É justamente pela impossibilidade de erradicar o Sars-Cov-2 que o virologista Fernando Spilki, professor da Universidade Feevale e coordenador da Rede Corona-Ômica do Ministério da Ciência, Tecnologia e Inovações (MCTI), considera praticamente inalcançável o cenário ideal para declarar o fim da pandemia, que é quando ninguém mais esteja em risco pelo vírus. Entre os parâmetros para mudar o status, ele considera ter segurança no sentido de a doença causar óbitos e internações em níveis similares ao que se observou em outras pandemias, como a de H1N1.
O problema é que, diferente da gripe, que tem mortalidade de 0,2% entre a população, a mortalidade da covid-19 é de 2% a 3% em populações não vacinadas contra a doença:
— Em virtude dos números, é preciso ter muita cautela. Por vezes, declarações de fim de pandemias foram prematuras, mas a responsabilidade de declarar o fim de uma pandemia de Influenza e Zika, por exemplo, é diferente, porque os danos são muito mais baixos do que se calcula para a covid.
Futuro de incertezas e desafios
De acordo com o pesquisador da Fiocruz, não é possível descartar novas ondas de grande impacto, como o Brasil teve em anos anteriores, porque o vírus sofre mutações. Durante sua entrevista ao jornal O Globo, a líder técnica da OMS, Maria Van Kerkhove, comentou que a grande preocupação em torno das variantes do vírus é não saber como será a evolução. Há um risco, por exemplo, de que, com novas cepas, o vírus se espalhe para diferentes espécies animais, sofra mutações e volte para os humanos.

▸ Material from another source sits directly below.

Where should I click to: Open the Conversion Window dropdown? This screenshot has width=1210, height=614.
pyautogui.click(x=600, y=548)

— Há muita incerteza. Faz apenas três anos que lidamos com esse vírus, embora pareça muito mais tempo. Nosso entendimento ainda é bastante limitado. Por isso, temos que nos preparar para diferentes tipos de cenários. Não sabemos se haverá uma mudança na gravidade. Essa é a grande preocupação agora — afirmou.

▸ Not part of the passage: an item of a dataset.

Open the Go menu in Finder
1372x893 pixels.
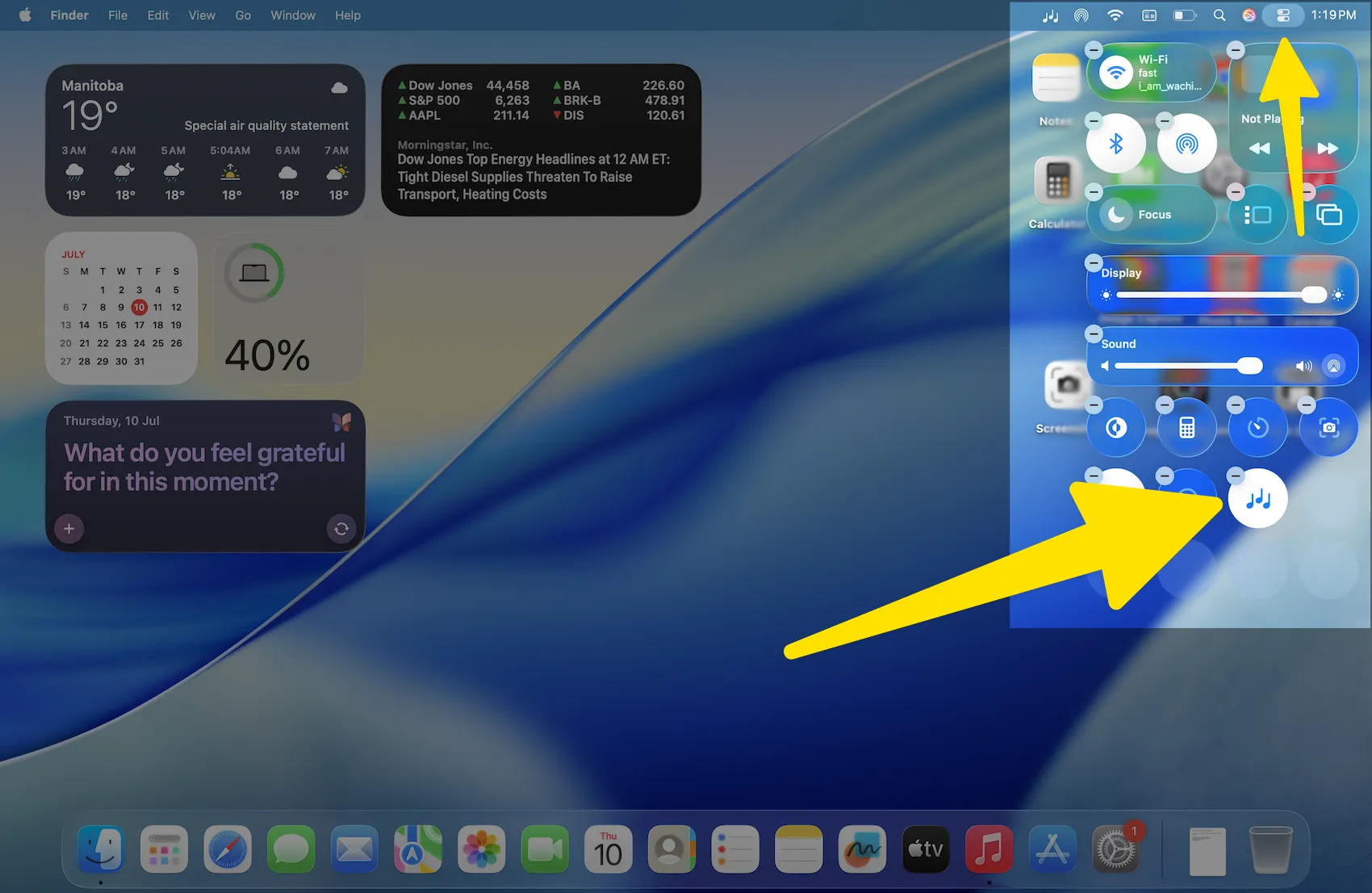pyautogui.click(x=242, y=15)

Mesmo que não seja a única possibilidade considerada, o mais provável, na visão de Gomes, é que tenhamos novas fases de aumentos de casos, mas sem cenários críticos como os dos primeiros anos de pandemia — similar ao que ocorreu em 2022, quando houve um acréscimo no número de infectados sem um grande impacto em quadros graves e mortes:
— O horizonte é ter ciclos de aumento, mas não sabemos quando. Estamos em situação de endemia, só que ainda sem sazonalidade. Ainda não se consegue definir com precisão quando é o período típico de aumento de casos, porque cada ano foi um pouco diferente. Mas, em relação à intensidade, o mais provável é que não voltemos a ter impactos tão fortes quanto em 2020 e 2021.

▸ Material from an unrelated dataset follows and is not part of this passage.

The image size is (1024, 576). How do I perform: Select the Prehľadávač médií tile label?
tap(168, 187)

Entretanto, os especialistas apontam alguns desafios para manter esse cenário, como a elevação dos níveis de cobertura vacinal e o combate à desinformação sobre a segurança e eficácia dos imunizantes. O professor Fernando Spilki sinaliza também que é preciso continuar com o monitoramento da circulação do vírus. Isso, inclusive, é essencial para que se possa decretar com segurança o fim da pandemia.
— O fim da pandemia não decretará que estamos livres do vírus, muito pelo contrário. Então, precisamos evoluir em vacinação, manter e intensificar o monitoramento do vírus e, a partir disso, ter uma vigilância sobre a mutação e a circulação dele. Esses são elementos fundamentais que viriam no pós-pandemia. Ao decretar o fim, o principal medo é de desmobilização — alerta.
O professor lembra que pouco se manteve das estruturas de vigilância de vírus e diagnóstico ao fim das pandemias de H1N1 e Zika. No caso da covid-19, porém, houve injeção de recursos e organização do sistema de saúde para dar resposta e acompanhar a situação, o que não pode ser perdido dessa vez.